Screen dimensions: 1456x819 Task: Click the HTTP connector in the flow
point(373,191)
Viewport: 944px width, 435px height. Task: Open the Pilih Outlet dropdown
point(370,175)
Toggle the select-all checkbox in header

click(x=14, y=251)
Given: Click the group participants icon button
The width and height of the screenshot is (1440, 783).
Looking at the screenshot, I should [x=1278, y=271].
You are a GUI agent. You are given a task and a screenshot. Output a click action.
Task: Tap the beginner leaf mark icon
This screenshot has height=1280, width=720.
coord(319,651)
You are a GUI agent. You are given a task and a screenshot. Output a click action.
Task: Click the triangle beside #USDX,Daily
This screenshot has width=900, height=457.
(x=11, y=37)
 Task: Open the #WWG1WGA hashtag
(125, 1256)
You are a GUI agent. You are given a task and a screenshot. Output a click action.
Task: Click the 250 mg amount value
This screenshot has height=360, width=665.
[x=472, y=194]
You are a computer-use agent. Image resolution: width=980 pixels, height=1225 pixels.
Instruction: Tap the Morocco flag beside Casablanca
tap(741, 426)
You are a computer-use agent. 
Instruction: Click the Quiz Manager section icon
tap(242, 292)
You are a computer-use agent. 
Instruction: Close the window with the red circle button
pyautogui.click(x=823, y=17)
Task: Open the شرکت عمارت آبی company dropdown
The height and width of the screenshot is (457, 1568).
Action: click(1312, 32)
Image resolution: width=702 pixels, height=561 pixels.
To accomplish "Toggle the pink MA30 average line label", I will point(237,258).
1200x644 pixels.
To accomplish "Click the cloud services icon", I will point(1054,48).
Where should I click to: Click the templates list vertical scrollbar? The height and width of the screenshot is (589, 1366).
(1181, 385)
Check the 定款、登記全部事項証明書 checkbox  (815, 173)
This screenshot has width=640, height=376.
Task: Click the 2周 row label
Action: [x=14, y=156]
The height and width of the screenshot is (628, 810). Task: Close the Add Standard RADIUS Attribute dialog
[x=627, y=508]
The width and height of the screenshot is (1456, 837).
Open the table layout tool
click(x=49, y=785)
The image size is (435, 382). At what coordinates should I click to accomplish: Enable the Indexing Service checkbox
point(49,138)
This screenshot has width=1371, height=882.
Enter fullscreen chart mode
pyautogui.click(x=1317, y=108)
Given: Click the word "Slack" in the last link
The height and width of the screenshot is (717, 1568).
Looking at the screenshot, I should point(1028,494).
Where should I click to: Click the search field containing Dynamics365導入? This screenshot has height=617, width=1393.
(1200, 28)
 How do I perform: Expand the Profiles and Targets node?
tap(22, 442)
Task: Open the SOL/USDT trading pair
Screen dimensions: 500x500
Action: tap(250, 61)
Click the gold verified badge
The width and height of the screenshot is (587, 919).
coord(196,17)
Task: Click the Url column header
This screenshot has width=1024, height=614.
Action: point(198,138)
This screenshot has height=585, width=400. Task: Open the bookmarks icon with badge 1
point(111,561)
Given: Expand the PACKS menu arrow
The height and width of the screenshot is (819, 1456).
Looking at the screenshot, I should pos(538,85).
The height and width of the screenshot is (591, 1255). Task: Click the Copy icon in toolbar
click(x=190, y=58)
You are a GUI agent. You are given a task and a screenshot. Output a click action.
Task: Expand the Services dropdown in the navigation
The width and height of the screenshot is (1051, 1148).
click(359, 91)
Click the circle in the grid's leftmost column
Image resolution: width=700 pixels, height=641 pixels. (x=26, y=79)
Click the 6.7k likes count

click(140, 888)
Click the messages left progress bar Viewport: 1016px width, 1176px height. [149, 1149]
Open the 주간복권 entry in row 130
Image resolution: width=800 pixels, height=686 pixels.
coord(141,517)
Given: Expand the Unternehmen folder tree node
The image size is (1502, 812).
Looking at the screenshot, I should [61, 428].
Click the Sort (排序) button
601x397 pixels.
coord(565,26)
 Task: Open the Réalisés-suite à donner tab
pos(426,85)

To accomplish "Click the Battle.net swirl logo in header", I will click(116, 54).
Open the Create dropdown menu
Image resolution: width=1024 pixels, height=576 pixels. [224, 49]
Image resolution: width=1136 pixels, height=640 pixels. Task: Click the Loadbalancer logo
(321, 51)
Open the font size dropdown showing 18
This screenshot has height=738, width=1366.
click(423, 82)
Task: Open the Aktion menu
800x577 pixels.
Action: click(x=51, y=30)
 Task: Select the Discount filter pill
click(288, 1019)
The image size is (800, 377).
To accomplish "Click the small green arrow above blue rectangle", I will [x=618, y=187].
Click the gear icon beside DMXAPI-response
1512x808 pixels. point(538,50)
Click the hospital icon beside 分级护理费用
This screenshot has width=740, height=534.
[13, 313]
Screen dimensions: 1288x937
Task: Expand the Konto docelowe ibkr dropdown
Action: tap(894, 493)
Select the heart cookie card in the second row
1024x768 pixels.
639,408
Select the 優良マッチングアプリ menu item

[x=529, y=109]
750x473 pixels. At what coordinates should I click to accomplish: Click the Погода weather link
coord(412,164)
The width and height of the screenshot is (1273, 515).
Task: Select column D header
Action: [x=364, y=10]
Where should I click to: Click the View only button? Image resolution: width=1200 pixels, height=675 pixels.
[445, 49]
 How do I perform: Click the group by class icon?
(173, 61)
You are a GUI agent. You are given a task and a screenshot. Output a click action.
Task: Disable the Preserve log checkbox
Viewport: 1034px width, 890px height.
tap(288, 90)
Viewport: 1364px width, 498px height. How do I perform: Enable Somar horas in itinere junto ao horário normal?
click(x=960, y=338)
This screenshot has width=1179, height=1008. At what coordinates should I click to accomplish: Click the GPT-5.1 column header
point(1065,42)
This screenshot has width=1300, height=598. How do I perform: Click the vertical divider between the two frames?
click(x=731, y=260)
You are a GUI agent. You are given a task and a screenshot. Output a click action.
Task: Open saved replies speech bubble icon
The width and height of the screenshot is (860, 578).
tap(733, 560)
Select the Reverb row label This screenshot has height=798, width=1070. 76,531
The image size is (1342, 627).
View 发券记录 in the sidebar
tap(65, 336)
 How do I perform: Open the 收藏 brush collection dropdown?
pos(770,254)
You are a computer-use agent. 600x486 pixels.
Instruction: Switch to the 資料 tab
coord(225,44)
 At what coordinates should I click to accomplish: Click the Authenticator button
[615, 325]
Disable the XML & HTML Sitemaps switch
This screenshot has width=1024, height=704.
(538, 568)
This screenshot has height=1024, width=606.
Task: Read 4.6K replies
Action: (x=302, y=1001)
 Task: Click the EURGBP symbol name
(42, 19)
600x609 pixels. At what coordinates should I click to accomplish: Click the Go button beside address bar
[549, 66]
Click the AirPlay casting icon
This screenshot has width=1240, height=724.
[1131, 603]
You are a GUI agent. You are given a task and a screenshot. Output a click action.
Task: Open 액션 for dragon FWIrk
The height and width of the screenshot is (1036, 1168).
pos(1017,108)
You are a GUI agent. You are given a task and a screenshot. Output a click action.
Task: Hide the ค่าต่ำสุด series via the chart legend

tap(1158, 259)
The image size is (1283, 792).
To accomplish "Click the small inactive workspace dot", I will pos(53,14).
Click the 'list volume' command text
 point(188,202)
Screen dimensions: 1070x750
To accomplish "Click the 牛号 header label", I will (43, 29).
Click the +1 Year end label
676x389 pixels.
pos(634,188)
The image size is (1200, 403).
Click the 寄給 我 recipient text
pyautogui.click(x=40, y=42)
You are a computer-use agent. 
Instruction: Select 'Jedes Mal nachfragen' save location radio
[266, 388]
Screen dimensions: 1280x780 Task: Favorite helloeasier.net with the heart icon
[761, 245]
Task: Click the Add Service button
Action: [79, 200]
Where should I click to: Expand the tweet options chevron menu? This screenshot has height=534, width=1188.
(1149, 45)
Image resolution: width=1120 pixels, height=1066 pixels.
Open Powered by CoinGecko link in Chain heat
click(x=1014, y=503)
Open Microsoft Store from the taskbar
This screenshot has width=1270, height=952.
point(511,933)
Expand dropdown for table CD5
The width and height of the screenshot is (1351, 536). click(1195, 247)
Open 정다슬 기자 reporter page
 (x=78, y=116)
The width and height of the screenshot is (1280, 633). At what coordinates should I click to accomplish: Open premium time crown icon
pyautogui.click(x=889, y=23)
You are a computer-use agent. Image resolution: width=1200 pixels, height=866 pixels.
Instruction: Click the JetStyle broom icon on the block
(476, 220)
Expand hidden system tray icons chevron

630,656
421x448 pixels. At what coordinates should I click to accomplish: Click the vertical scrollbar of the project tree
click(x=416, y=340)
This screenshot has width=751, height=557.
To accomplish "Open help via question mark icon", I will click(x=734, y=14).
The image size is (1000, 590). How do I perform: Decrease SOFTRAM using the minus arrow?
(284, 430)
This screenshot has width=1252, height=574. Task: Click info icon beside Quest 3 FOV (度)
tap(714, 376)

====

### Task goal
For the span from the line containing "Click the 寄給 我 recipient text" through the last line of the entries above, transcribe each line exactly and leave out everything else.

### Result
Click the 寄給 我 recipient text
pyautogui.click(x=40, y=42)
You are a computer-use agent. 
Instruction: Select 'Jedes Mal nachfragen' save location radio
[266, 388]
Screen dimensions: 1280x780 Task: Favorite helloeasier.net with the heart icon
[761, 245]
Task: Click the Add Service button
Action: [79, 200]
Where should I click to: Expand the tweet options chevron menu? This screenshot has height=534, width=1188.
(1149, 45)
Image resolution: width=1120 pixels, height=1066 pixels.
Open Powered by CoinGecko link in Chain heat
click(x=1014, y=503)
Open Microsoft Store from the taskbar
This screenshot has width=1270, height=952.
point(511,933)
Expand dropdown for table CD5
The width and height of the screenshot is (1351, 536). click(1195, 247)
Open 정다슬 기자 reporter page
 (x=78, y=116)
The width and height of the screenshot is (1280, 633). At what coordinates should I click to accomplish: Open premium time crown icon
pyautogui.click(x=889, y=23)
You are a computer-use agent. Image resolution: width=1200 pixels, height=866 pixels.
Instruction: Click the JetStyle broom icon on the block
(476, 220)
Expand hidden system tray icons chevron

630,656
421x448 pixels. At what coordinates should I click to accomplish: Click the vertical scrollbar of the project tree
click(x=416, y=340)
This screenshot has width=751, height=557.
To accomplish "Open help via question mark icon", I will click(x=734, y=14).
The image size is (1000, 590). How do I perform: Decrease SOFTRAM using the minus arrow?
(284, 430)
This screenshot has width=1252, height=574. Task: Click info icon beside Quest 3 FOV (度)
tap(714, 376)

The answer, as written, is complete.